Please return the records below exactly as they stand, with the pictures removed.

=== MATERIALS PROVIDED ===

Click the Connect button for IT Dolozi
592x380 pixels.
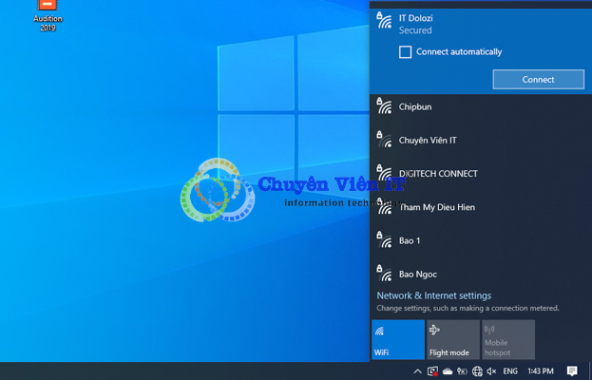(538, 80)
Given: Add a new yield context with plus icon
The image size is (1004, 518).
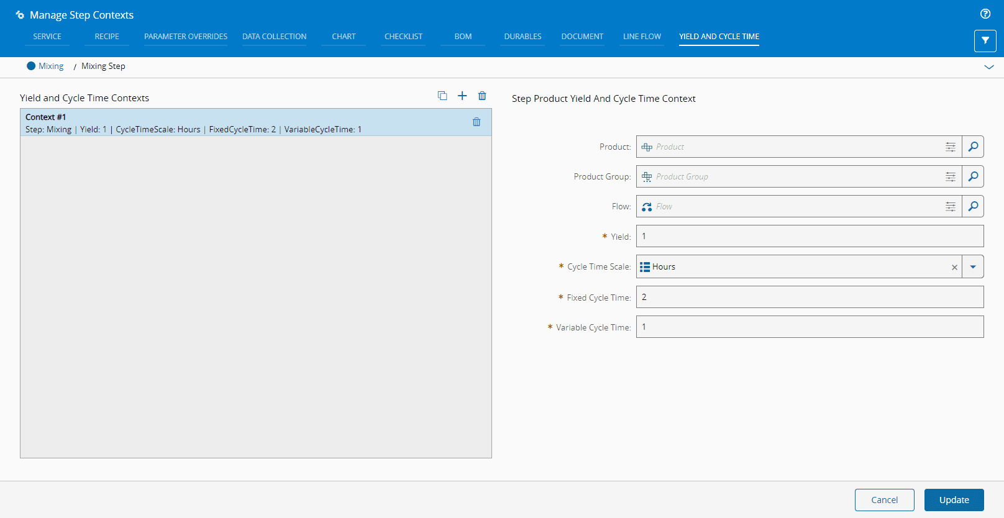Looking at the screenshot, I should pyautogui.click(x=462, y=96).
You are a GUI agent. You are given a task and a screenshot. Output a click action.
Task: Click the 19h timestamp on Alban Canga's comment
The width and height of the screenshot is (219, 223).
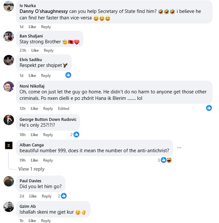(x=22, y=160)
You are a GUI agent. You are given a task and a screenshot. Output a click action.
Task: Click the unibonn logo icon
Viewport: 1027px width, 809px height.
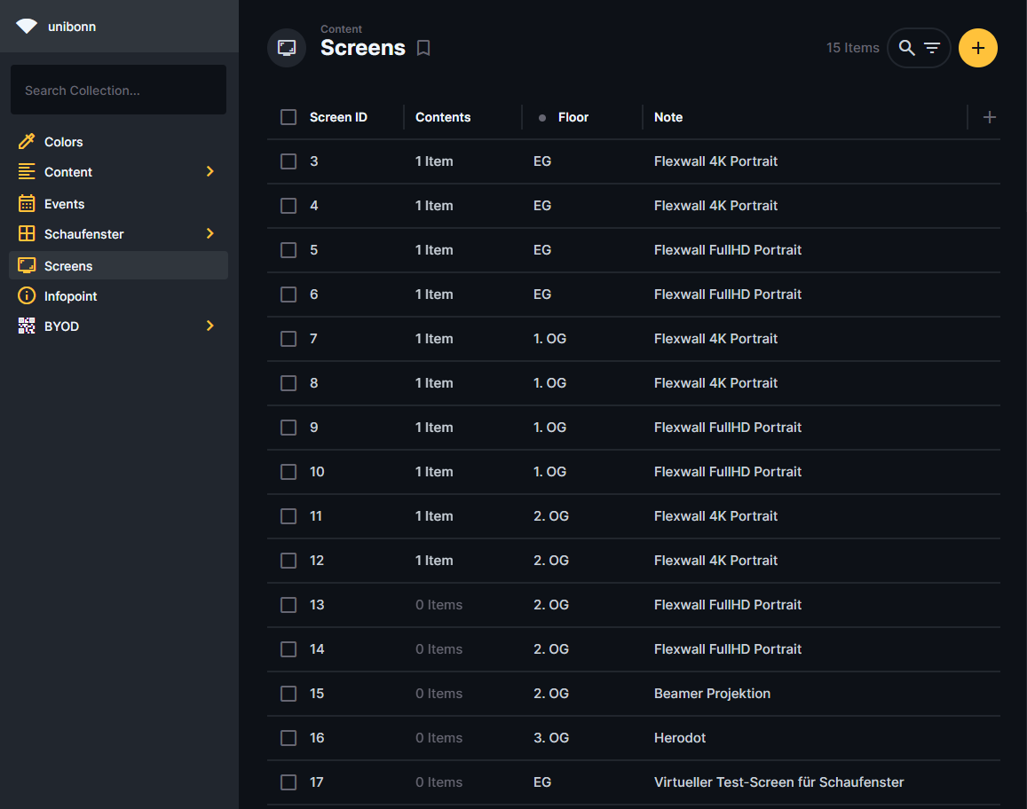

===

- [WRITTEN SOLUTION]
Click the Connect button for IT Dolozi
592x380 pixels.
(538, 80)
Given: Add a new yield context with plus icon
The image size is (1004, 518).
Looking at the screenshot, I should pyautogui.click(x=462, y=96).
You are a GUI agent. You are given a task and a screenshot. Output a click action.
Task: Click the 19h timestamp on Alban Canga's comment
The width and height of the screenshot is (219, 223).
(x=22, y=160)
You are a GUI agent. You are given a task and a screenshot. Output a click action.
Task: Click the unibonn logo icon
Viewport: 1027px width, 809px height.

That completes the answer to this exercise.